Copy every line of the items below word for word, leaving out the pictures.

#### DATA EXCERPTS:
╔══
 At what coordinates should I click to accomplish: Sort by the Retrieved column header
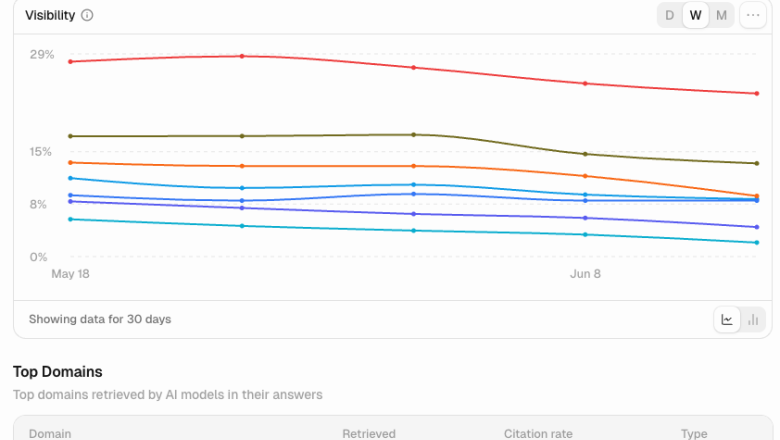coord(369,434)
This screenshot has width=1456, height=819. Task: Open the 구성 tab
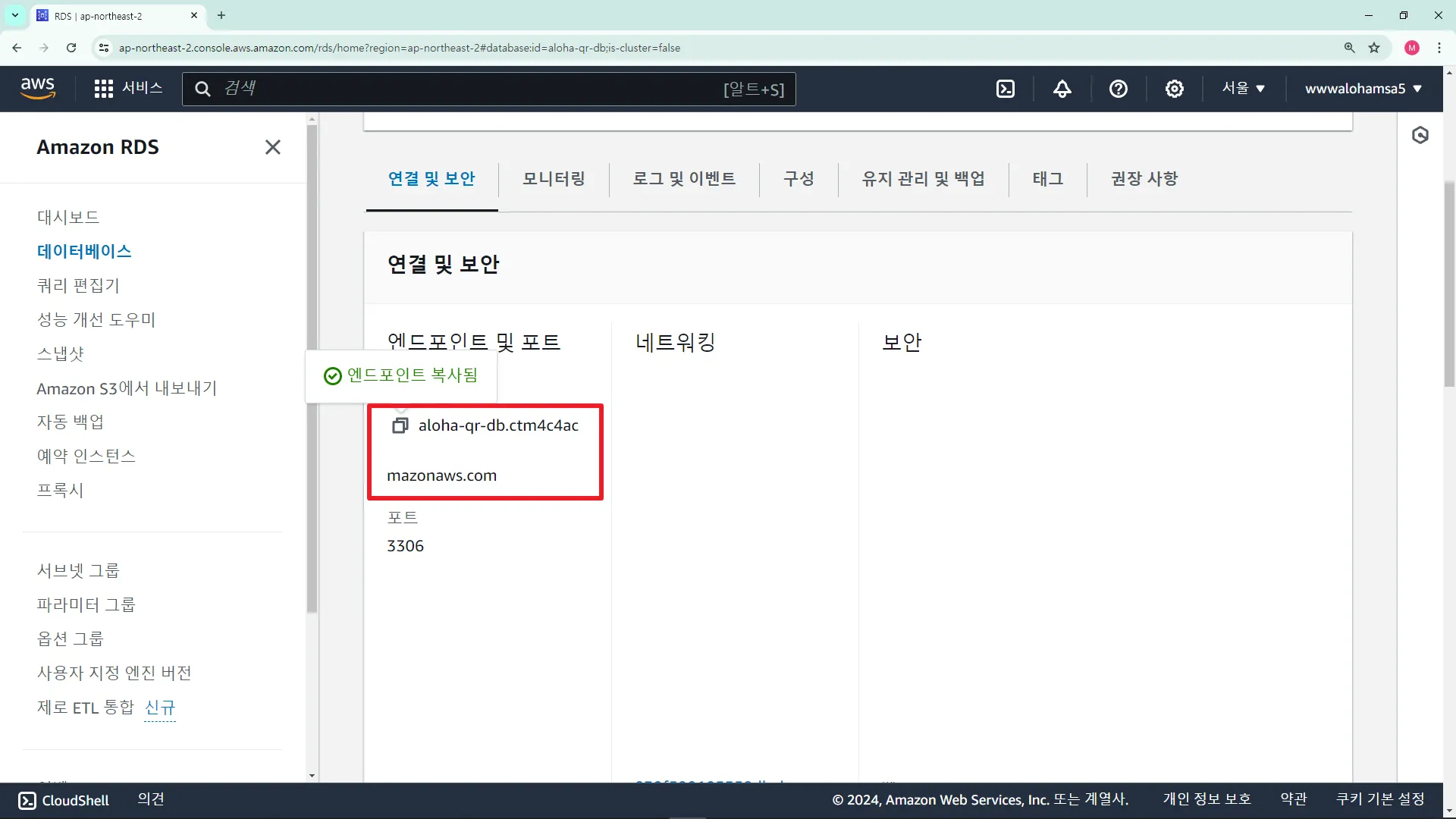(799, 179)
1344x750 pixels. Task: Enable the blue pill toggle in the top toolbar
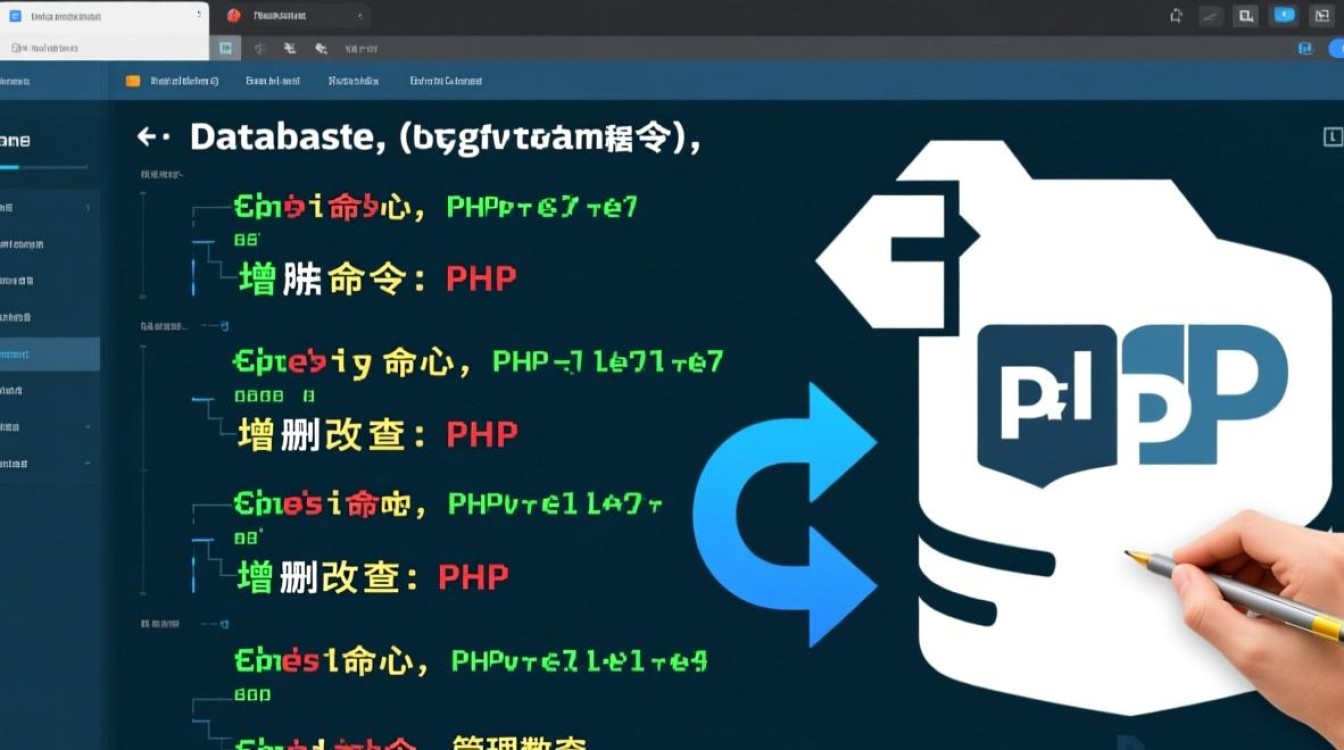click(1283, 15)
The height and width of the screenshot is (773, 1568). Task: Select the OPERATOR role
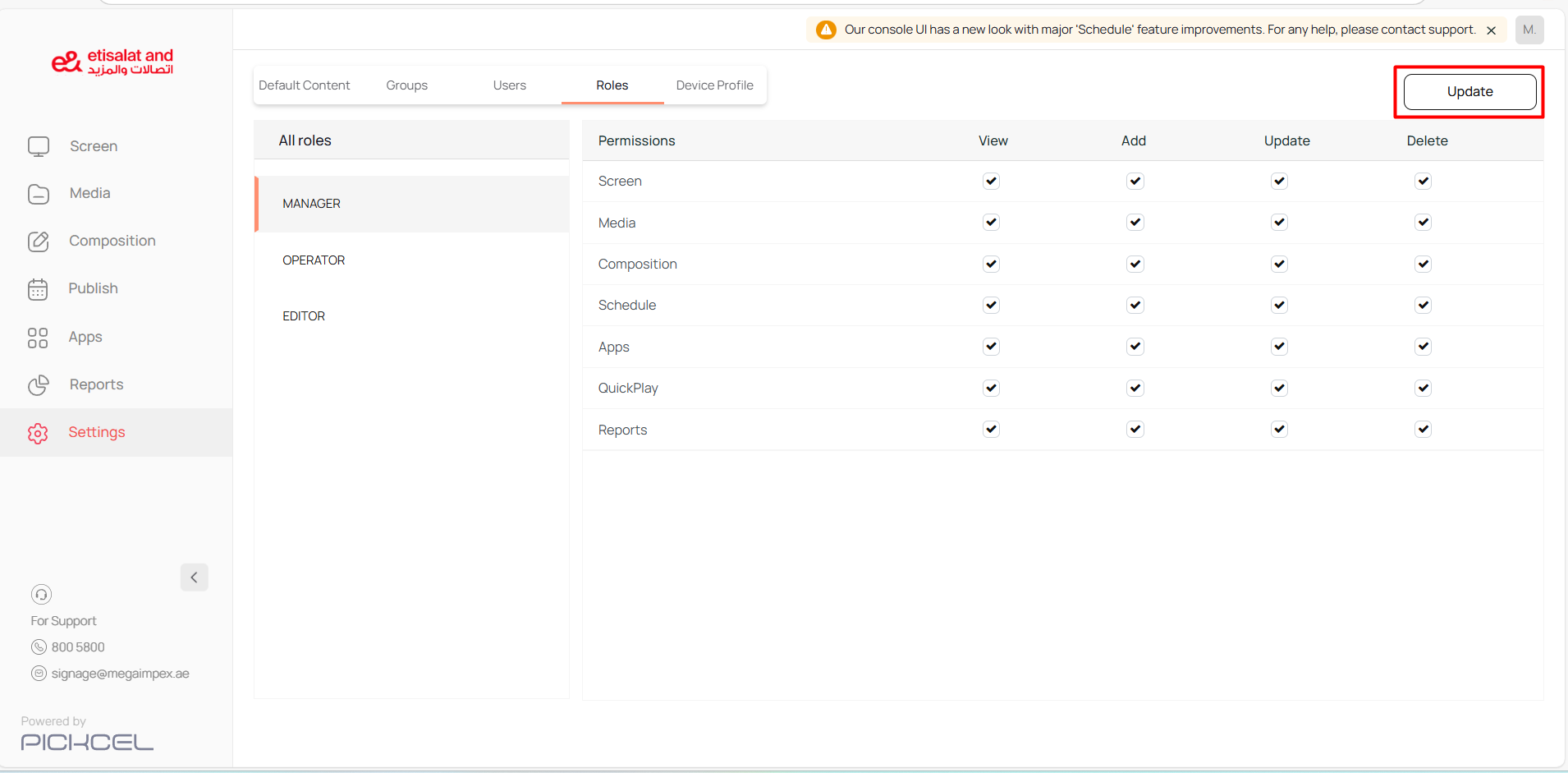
╚══
#### COMPLETE ANSWER:
 At what coordinates should I click to accomplish: Sort by the Retrieved column header
coord(369,434)
This screenshot has width=1456, height=819. Task: Open the 구성 tab
(799, 179)
1344x750 pixels. Task: Enable the blue pill toggle in the top toolbar
click(1283, 15)
The height and width of the screenshot is (773, 1568). Task: Select the OPERATOR role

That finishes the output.